Приклад все-таки опустился, но задел только плечо старика, тот слегка пошатнулся. Рондье и Сериски поддерживали Муша, который прижимал к животу скованные руки. Кровь струилась по его пальцам, окрашивая их в красный цвет. По лбу тек пот. Он посмотрел на пальцы, через которые утекала его жизнь, взглянул на того, кто осмелился убить его на глазах у своры полицейских, губя себя навеки, и, сжав зубы от боли и страха, позволил посадить себя в машину, помчавшуюся в ближайшую больницу.
— В путь! — приказал Ле Гофф своим людям, едва машина скрылась за поворотом.
Потом он повернулся к Сальваторе, которому надевали наручники.
— Вы себе навредили. Ограбление было без кровопролития. Наверное, оно обошлось бы вам не так дорого. А теперь…
Старик выпрямился. Голос его был резок.
— Я ни о чем не жалею!
В глазах членов его клана читалось восхищение. Объявленная месть свершилась, неважно, какой ценой. Лучше, умереть, чем не выполнить завет: «Око за око, зуб за зуб».
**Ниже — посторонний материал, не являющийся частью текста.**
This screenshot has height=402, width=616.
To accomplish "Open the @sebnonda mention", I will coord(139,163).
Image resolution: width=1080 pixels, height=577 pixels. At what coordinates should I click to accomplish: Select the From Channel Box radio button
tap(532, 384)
— В путь, — повторил Ле Гофф.
Он, Мария, Сальваторе и Сериски поднялись в красную «ДС», а Рондье сел за руль. Остальные машины следовали за ними.
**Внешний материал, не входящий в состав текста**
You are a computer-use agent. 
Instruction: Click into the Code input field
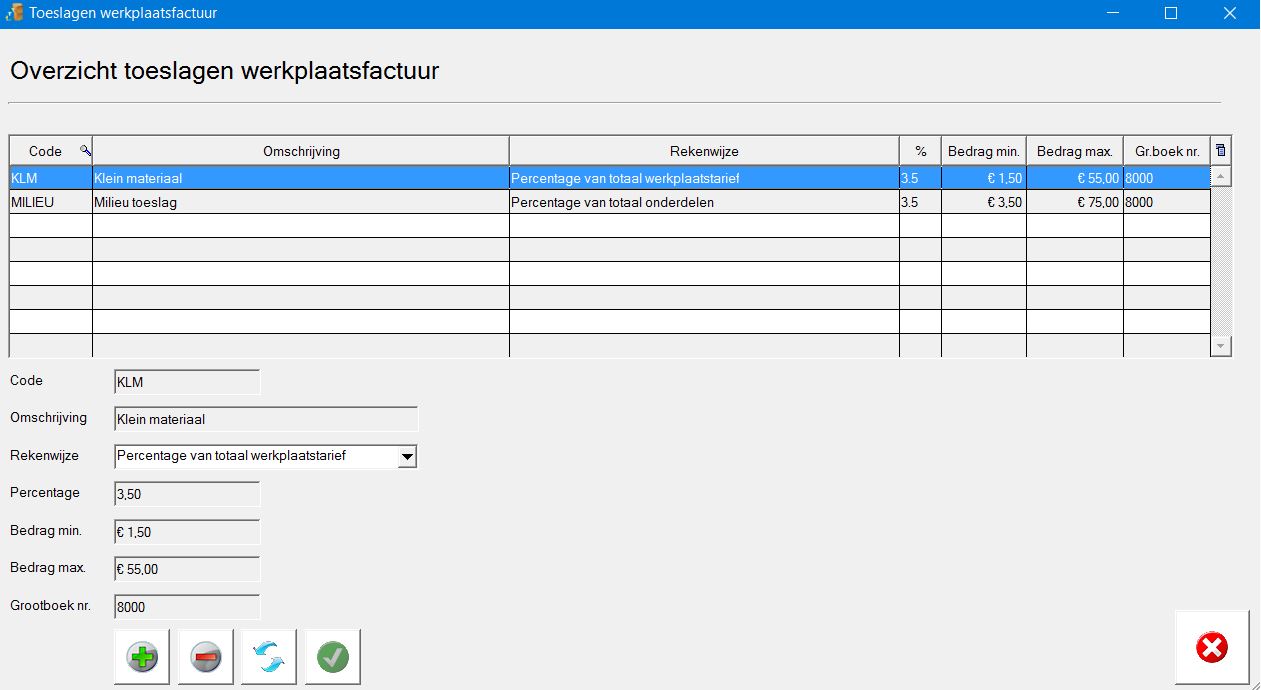click(x=187, y=382)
Перед выездом на магистраль, когда они все еще ехали по красивой дороге, усаженной тенистыми деревьями, Сальваторе повернул голову к сидевшему рядом с ним комиссару.
— Нельзя ли остановиться на пять минут? Это единственное, о чем я когда-либо вас попрошу.
Скованными руками он показал на видневшуюся сквозь зелень колокольню деревенской церкви. Ле Гофф посмотрел в указанном направлении. Он задумался, потом дотронулся до спины Рондье.
— Остановитесь возле этой церкви.
Несмотря на удивление, полицейский повиновался, а Ле Гофф предупредил:
— Не больше пяти минут.
— Не больше, господин комиссар, — заверил его Сальваторе. — Мария!
Другие машины тоже остановились. На лицах полицейских читалось крайнее изумление, когда Ле Гофф и Сериски прошли вместе с супружеской четой к порталу церкви, сложенному из больших, поросших мхом камней. Старая, изъеденная червями дверь была открыта. Сальваторе собирался войти, но Ле Гофф тронул его за локоть. Он немного поколебался, прежде чем пробормотал, освобождая его от наручников:
— Вы могли бы помолиться и в тюрьме. Там месса каждое воскресенье!
— Я знаю, — возразил старик. — Но здесь Бог свободен. А там он будет, как я, за решеткой.
Они обменялись короткими взглядами. Мистическая кельтская душа комиссара все понимала. Ле Гофф прислонился к каменной колонне, поддерживающей переживший много веков стрельчатый свод, и смотрел, как чета сицилийцев медленными шагами направлялась к алтарю, где горели свечи и на крест падал разноцветный, умиротворяющий отблеск витражей.